Ask any critique and the first reason they will point out is the management problem at Infosys. The founders who are still at the helm of the company are being perceived as a major hurdle in the company’s growth. Post the 2008 recession there have been significant changes in the IT outsourcing industry. Critiques say that Infosys management has been slow to adapt to these changes. Infosys still is a very centrally controlled organization, which means that major projects do not get off the ground unless approved by the founders. On the other hand, peers like TCS went into management reshuffle post the recession. N Chandrashekhar became the youngest CEO of the company. At Wipro, Azim Premji, disbanded the co-CEO model and T K Kurien was appointed as the sole CEO of the company.

The firm grip founders have on the company also plays out on the way it carries out deals with its clients. For years Infosys was built on the notion of profitable growth.

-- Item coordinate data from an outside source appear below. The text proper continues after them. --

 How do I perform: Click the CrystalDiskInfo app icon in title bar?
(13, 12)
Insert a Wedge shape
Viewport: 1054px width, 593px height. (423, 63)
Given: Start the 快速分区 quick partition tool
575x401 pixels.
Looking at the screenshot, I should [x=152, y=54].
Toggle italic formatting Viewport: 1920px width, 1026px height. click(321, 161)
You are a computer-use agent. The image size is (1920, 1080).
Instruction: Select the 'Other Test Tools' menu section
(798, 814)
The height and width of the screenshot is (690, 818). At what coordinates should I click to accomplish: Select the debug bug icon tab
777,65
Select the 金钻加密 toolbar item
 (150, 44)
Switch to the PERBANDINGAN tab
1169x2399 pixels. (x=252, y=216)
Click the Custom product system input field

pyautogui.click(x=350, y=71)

In a market where Infosys clearly stood out in terms of its quality and deliverables, commanding a premium was not a problem.  But today, as the competition has caught up with Infosys, customers have a easier choice to move on. Expecting a premium in a market where differentiation is very low doesn’t seem justified. However, the top management is still fixated to idea of high margins and that is how the company works out its deals. This has led to many a deals not materializing into orders. The founders however are in no mood to give up on the premium pricing.

Infosys says that cutting the prices is the easy way, and it’s not willing to go that way. Infosys 3.0 is a strategic vision that CEO Shibulal is trying to move the company towards. As traditional IT services become commoditized, Infosys is trying to move up the value chain to maintain its premium margins. It recently struck a deal with WPP, world’s largest advertising and media planning company, which will use a platform created by Infosys to manage its clients marketing campaigns. It also tied up with Bahrti Airtel for its mobile based money transfer service called Aitrel Money. In both cases Infosys will generate revenue based on the number of uses by WPP or money transfers by Airtel’s client, instead of the number of engineers required for the project. The company says that clients have found its new strategy as ‘extremely interesting’. However, it remains to be seen how well the management is able to drive this strategic change and whether there are many such deals out there for Infosys to maintain a healthy revenue growth.

Founders say that a quarter or two of low performance isn’t a reason to review the strategy. They believe that the company has always come up with the right strategy at the right time and has executed it well. Only time will tell whether the current board is capable enough of driving Infosys through the structural changes in IT industry. Critiques believe a change at the top is essential for Infosys to maintain its image as the IT bellwether. The debate, I believe, will continue for some more time. Till then let’s wait and watch how Infosys 3.0 pans out.